Abstract
This paper presents a path planner, which enables a nonholonomic mobile manipulator to move its end-effector on an observed surface with a constrained orientation, given start and destination points. A partial point cloud of the environment is captured using a vision-based sensor, but no prior knowledge of the surface shape is assumed. We consider the multi-objective optimisation problem of finding robot paths which account for the nonholonomic constraints of the base, maximise the robot's manipulability throughout the motion, while also minimising surface-distance travelled between the two points. This work has application in industrial problems of rough robotic cutting, e.g. demolition of legacy nuclear plants, where dismantling does not require a precise path. We show how our approach embeds the nonholonomic constraints of the mobile platform into an extended Jacobian, while additionally encoding the constraint that the end-effector must remain in contact with the cut surface throughout the motion. We use this constrained Jacobian to plan a time-series of robot configurations.

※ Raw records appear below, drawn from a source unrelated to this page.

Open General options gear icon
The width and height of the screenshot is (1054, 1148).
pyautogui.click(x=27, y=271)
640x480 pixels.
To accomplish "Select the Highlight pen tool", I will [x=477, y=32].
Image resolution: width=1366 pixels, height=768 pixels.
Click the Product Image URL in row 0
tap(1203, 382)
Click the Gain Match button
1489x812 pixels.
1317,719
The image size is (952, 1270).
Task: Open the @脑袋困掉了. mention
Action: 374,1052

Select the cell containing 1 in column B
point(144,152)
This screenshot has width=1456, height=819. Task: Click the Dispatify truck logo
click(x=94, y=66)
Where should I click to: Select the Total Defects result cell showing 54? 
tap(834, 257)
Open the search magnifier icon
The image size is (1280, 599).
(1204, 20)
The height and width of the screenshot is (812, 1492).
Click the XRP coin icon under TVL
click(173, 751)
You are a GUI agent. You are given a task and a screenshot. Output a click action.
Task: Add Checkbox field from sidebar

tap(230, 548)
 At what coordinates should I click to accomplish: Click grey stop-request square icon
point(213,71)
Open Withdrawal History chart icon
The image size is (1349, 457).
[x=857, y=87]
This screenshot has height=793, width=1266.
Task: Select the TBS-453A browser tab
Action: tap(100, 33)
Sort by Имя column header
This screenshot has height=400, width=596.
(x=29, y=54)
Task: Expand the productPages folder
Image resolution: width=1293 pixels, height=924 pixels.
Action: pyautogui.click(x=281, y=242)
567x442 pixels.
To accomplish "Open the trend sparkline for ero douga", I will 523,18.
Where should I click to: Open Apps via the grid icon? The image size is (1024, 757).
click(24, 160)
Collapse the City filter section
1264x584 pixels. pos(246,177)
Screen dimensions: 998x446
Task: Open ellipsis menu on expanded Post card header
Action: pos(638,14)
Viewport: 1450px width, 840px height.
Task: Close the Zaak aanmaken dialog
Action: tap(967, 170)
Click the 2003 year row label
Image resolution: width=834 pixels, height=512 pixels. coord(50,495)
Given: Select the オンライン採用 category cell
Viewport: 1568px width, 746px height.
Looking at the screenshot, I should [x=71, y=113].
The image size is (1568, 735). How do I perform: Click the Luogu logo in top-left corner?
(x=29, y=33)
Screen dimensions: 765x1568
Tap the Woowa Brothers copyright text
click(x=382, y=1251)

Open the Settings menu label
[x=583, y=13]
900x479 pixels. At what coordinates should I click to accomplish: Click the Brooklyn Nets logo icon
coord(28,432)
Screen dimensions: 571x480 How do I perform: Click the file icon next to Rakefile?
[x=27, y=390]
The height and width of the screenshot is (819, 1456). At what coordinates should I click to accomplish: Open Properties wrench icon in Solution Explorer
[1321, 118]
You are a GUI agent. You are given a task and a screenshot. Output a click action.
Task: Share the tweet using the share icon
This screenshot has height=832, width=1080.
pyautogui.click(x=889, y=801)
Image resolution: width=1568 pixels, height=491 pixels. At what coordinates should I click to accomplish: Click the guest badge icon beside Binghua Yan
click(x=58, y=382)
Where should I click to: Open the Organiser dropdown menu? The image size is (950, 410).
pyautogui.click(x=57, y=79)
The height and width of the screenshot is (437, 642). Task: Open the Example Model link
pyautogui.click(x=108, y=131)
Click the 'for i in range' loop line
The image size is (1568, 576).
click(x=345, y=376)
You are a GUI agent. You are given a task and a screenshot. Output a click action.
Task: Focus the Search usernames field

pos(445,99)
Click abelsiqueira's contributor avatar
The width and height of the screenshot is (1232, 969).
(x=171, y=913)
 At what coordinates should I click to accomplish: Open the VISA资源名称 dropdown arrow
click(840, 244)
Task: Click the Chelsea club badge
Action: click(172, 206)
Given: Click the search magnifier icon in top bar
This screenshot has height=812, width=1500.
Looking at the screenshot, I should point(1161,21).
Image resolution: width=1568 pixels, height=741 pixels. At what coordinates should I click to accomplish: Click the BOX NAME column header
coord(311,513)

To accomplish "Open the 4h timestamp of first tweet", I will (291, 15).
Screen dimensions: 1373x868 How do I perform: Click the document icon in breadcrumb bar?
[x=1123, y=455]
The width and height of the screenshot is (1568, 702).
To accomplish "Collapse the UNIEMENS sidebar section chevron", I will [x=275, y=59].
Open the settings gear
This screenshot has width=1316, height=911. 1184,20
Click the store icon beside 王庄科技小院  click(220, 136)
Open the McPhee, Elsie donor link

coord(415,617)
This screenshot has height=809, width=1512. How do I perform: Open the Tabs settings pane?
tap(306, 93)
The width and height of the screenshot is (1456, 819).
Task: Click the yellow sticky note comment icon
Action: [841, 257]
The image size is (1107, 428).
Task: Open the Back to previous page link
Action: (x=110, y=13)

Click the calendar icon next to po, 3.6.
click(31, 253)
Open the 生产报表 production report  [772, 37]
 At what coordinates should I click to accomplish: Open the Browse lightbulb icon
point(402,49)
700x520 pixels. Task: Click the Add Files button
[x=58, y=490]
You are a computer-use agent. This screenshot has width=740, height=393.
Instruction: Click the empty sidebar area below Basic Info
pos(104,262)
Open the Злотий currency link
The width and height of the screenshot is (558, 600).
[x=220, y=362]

Additionally, we show how our novel cost function is suitable for combining with a variety of well-known path planners, such as RRT*. We present several empirical experiments in different scenarios, where a simulated non-holonomic mobile manipulator follows a trajectory, which is generated on noisy point clouds derived from real depth-camera images of real objects. Our planner (RRT*-CRMM) enables successful task completion by optimising the path over the travelled distance, the manipulability of the arm, and the movements of the mobile base.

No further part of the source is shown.